### Dataset records
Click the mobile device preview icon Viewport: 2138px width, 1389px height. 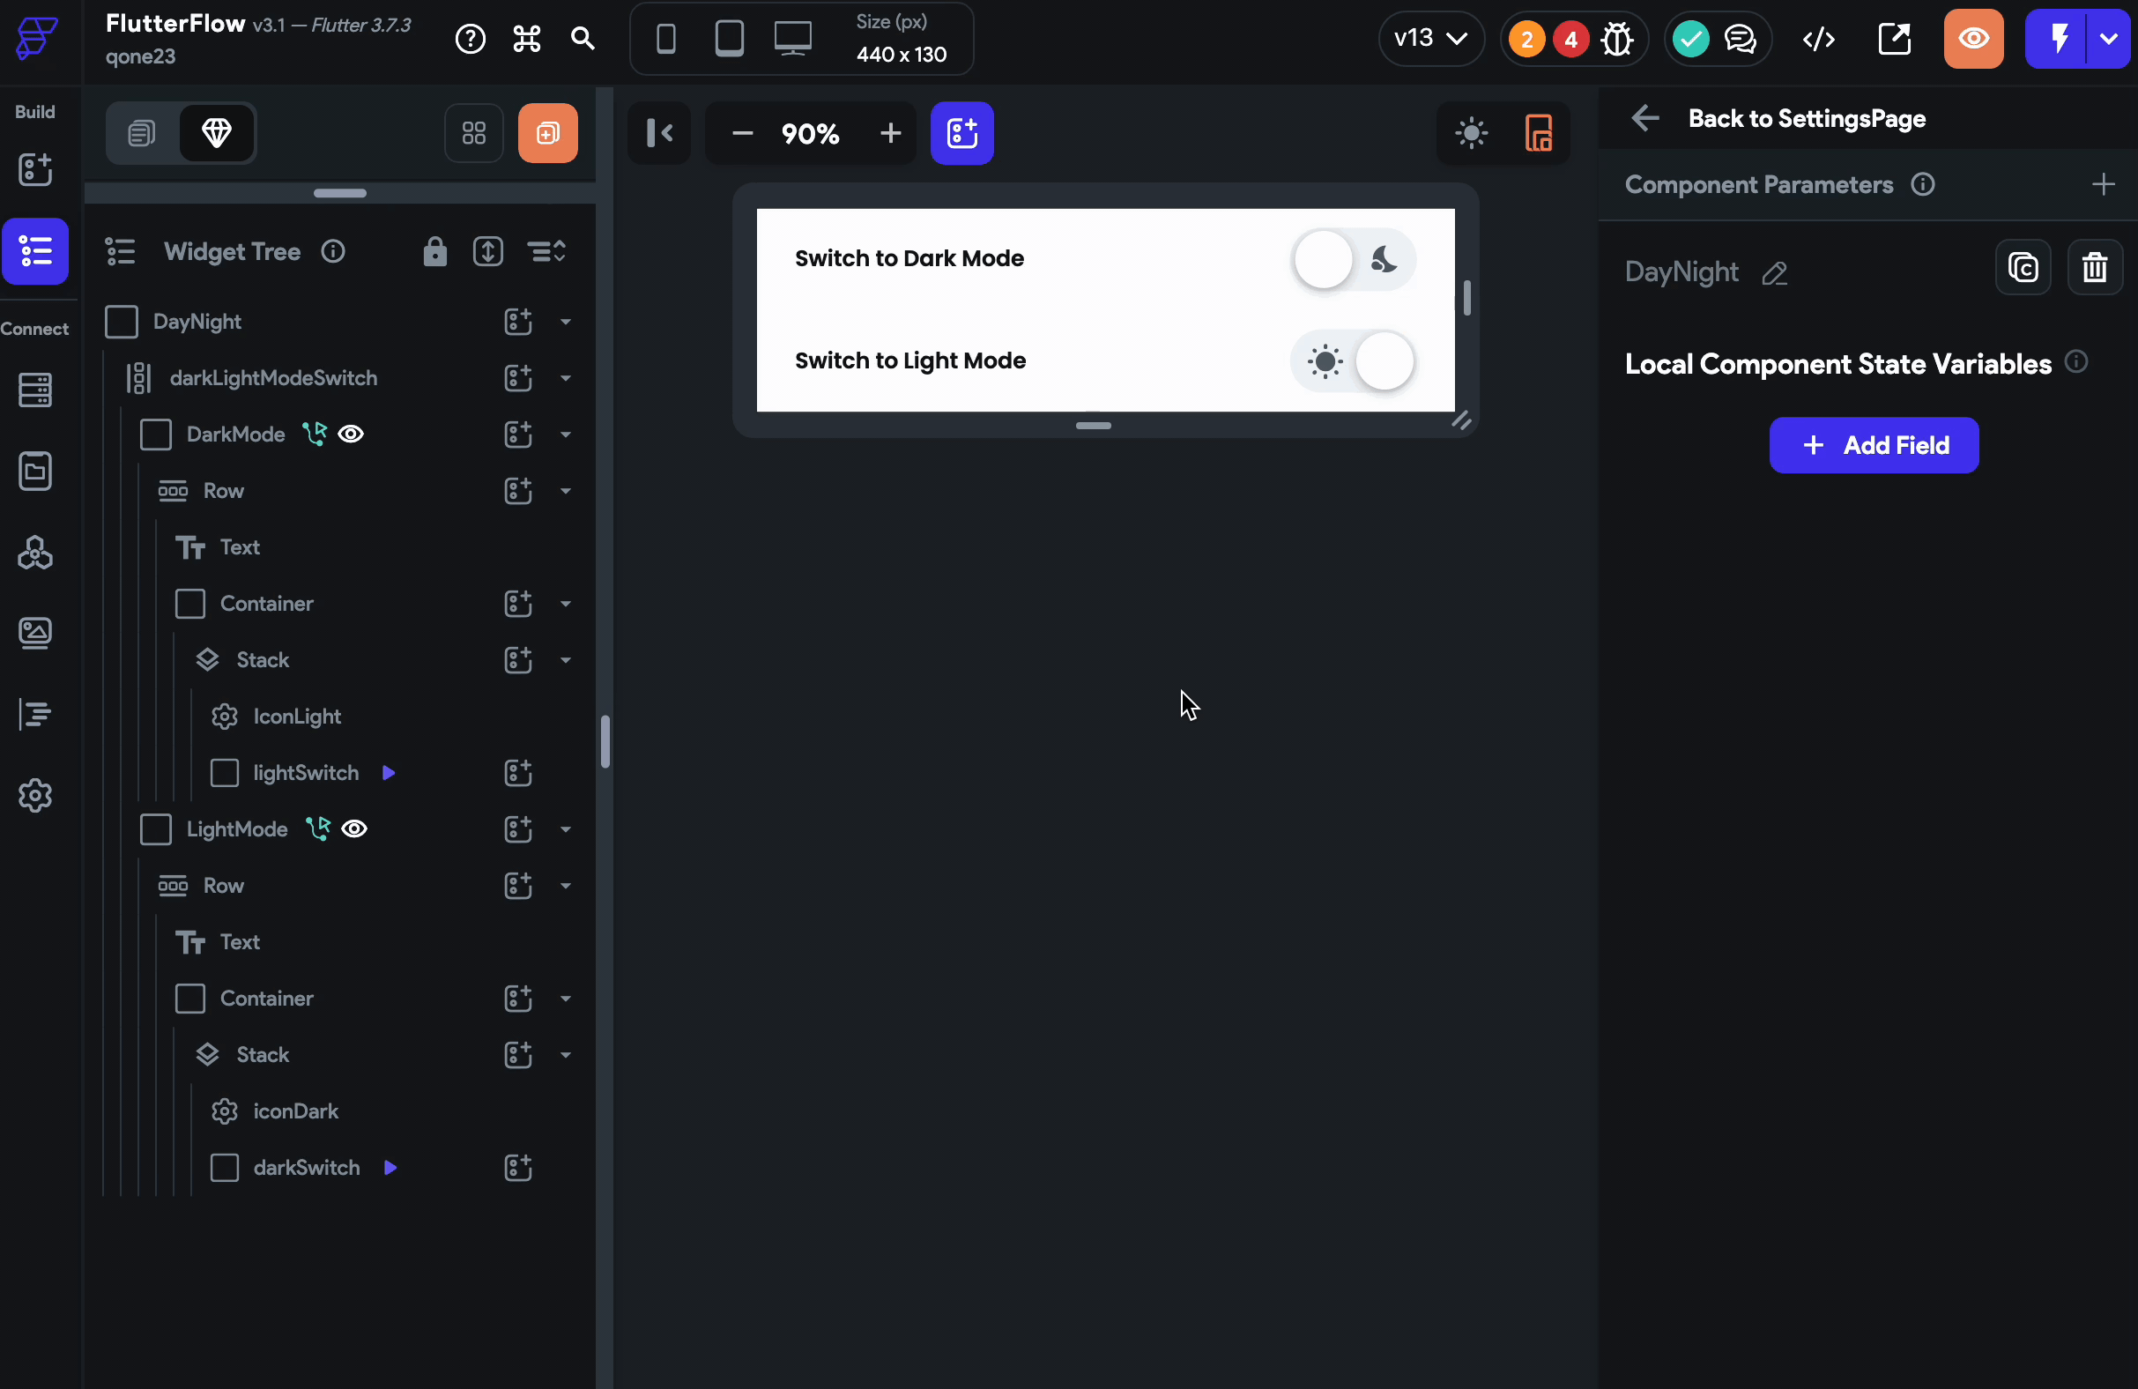(x=666, y=37)
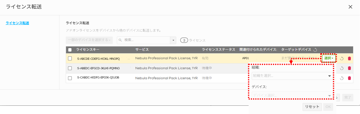This screenshot has height=114, width=360.
Task: Reset target device for second license row
Action: click(342, 68)
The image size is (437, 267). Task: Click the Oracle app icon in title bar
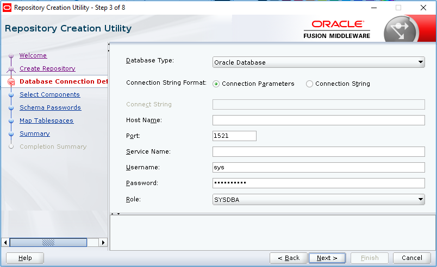point(7,8)
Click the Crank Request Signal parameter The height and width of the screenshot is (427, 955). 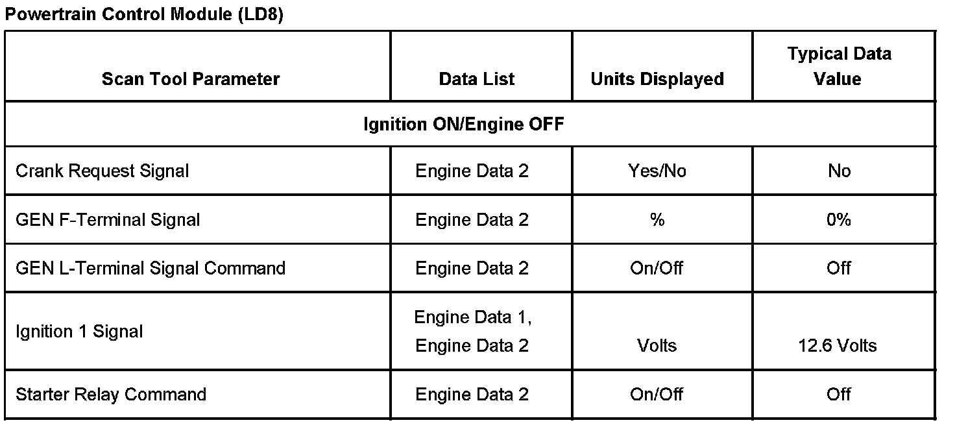pos(103,171)
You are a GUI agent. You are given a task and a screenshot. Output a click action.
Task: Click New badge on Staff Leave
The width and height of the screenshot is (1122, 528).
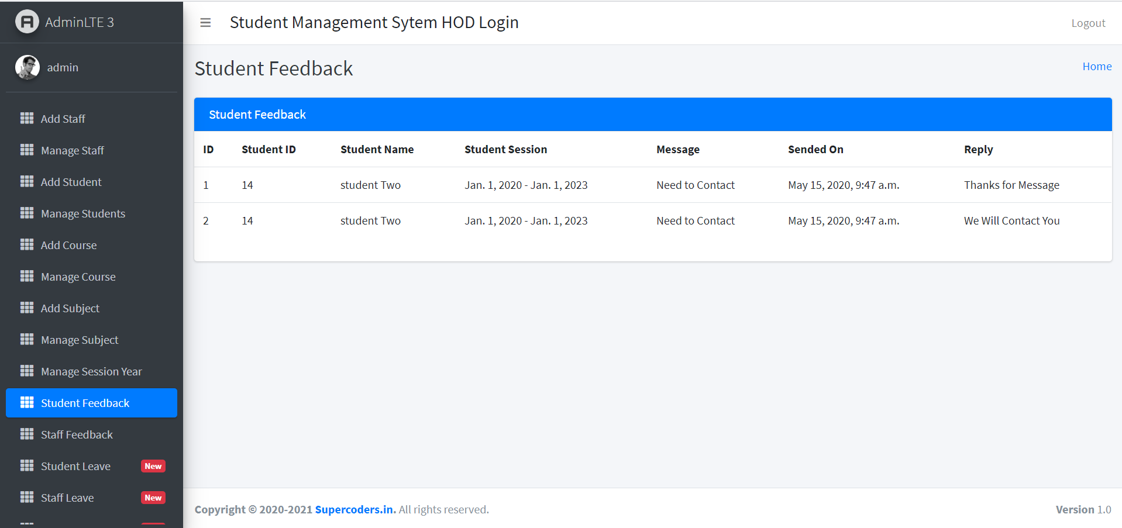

### Exercise instructions
Please give again only those lines that run from the one containing "You are a GUI" through the final line of the listing, both included, exactly as written and without pictures.

### Output for this task
You are a GUI agent. You are given a task and a screenshot. Output a click action.
Task: Click New badge on Staff Leave
The width and height of the screenshot is (1122, 528).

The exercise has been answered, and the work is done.